The Tower

Writing / Andy Warhol's Sister / 1989 / Deep & Savage Way /

Helen of Santa Zita / Moscow Film World / Guide

 

The Tower

Sardonic, tall Matt Makralson came from the doorframe, brushing his teeth with a thin green rod, a yellow towel suspended from his arm in the warming morning air. He took the foaming toothbrush from his mouth and placed it like an instrument against his chest, facing the sun.

—I pledge allegiance to the sun, and the territory for which it stands: masculinity, the centered universe.

Cut off, he peered back into the shrouded lounge, and invoked Steven with his voice.

—Come on, Steve. Come on, you fearful existentialist.

Respectfully, he turned back to the sun.

—Oh thou that with surpassing Glory crown'd, look'st from thy sole Dominion like a god of this new world, he intoned. He yelled back into the dark hall.

—Steve. You're of the devil's party without even knowing it. Come pay your respects to the male archetype.

Sleepy with a finger rotating in his eyesocket, Steven Armstrong passed through the lounge. Matt faced him, holding the long thin toothbrush and deep round cup in his hands before him.

His eyes moved while his face remained fixed in the air like a mask, mouth open. His geometric teeth shone. Condominiums.

—Blasphemy is meaningless, Steven. You have to burn flags to get their attention, he intoned. And to the university for which it stands, one ivory tower under Marxism, with liberty and justice for all politically correct.

He turned, released his air out of his lungs, and spoke gravely to his watcher. Steven rubbed his hand under his t-shirt.

Suddenly happy, he pointed at Steven's chest.

—A contradiction in terms. The european intellectual, named after an allamerican hero: the fellow traveler goes to the moon. How do you bear it?
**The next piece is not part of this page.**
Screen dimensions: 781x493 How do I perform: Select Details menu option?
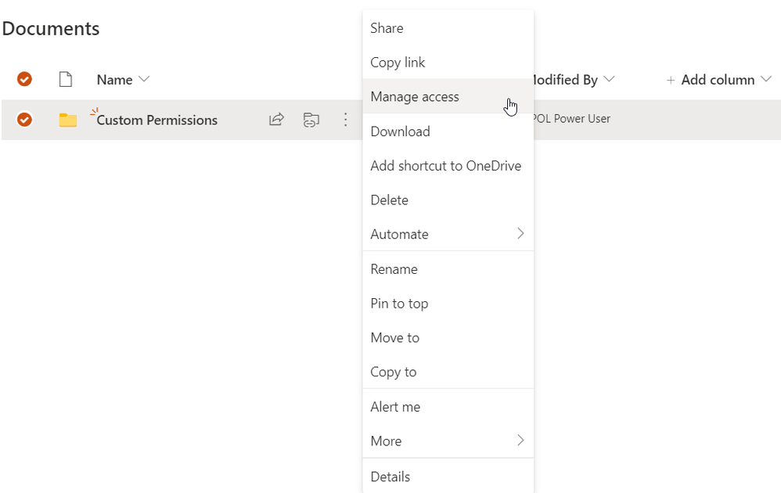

Happy to be so amused, he went back to the lounge. Steven stepped to the railing, turned and inclined at an angle to it, crossing his legs between the knee and ankle. Matt squeezed the toothpaste in the middle. It oozed green at the end. He began brushing.

Matt Makralson's cheerful speech continued.

—But my name's ridiculous too. Son of a fish.

From inside the hall, a rebounding and resounding throb.

—Wait, Steven the question: How low can you go? Only a brother knows. Shall we ask Todd?

—He doesn't know the answer. How can he? Steven continued. He was raving on last night about the black panthers in the 60s. How the government killed them all.

—He's crazy. People like him are the reason the government killed them, Makralson said. In a graver tone: Does it bother you?

—Yes, Steven said, more disturbed. I can't deal with such inherent contradiction next door to me. BMW and NWA. You enjoy such hypocrisy. I'm not a connoisseur of insincerity, though. If he doesn't shut up, I'll move out.

Matt caught some foam on his shirtsleeve. He saw the towel like a lifepreserver around Steven's neck. He held out his hand palm up.

—Give me your rag.

Steven drew the towel from his neck, wadded into a ball. Dropped it on Matt's hand. He dabbed his sleeve.

—The towel.

Matt went back to the rim of the porch.

—Nature, he intoned grandly, what other university is so blessed with it? Great mother, Armstrong.

Steven straightened himself and turned to look to the redwoods leaning over them. He looked down, saw the day shuttle circle the driveway.

—But mothers can be cruel, said Matt. Of course, you know that, Steven.

—Nature is no more cruel than she has to be. That's more than I can say for most mothers.

—Bad, bad, Steve. We are UCSC students. We worship motherhood, he said in the tones of tautology.

He tightened his wide-ranging gaze on Steven.

—The RA thinks you're a racist, he said. That's why she won't have anything to do with you.

—I'm a free thinker, Steven said quietly.

—You could have just gone. Nothing matters. Just one day of your life, out of many. Six hours of insincerity–a tax you pay to live in society. I'm as libertarian as you are. But to challenge the whole system? There's something sinister about you, Steven. Like an Ayn Rand novel. Hmh! he said, amused by his observation. That's my name for you now. Rand. Logical positivist. No compromise.

Just as he spoke the last word, he reinserted the toothbrush. He tightened his lips around it, then pulled it back and forth.

—But you're a poet. Allowances must be made.

Every area of his teeth was brushed equally, his mouth closed the whole time.

Steven recalled refusal, recrimination. He stood accused.

—We're all hypocrites here, Rand. Brushing our teeth while the world falls apart, while the rainforest disappears.

—It's the duty of every man to minimize the hypocrisy and contradiction in his life, Steven said. Or at least to recognize it. Why not workshops for prejudice against intellectuals? Something at least meaningful in terms of UCSC.

—Nonsense. Hating intellectuals is the right of any American, liberal or conservative. It's not an arbitrary prejudice. Intellectuals are trouble-makers, Rand. Matt laughed again, an accelerated breath in and out.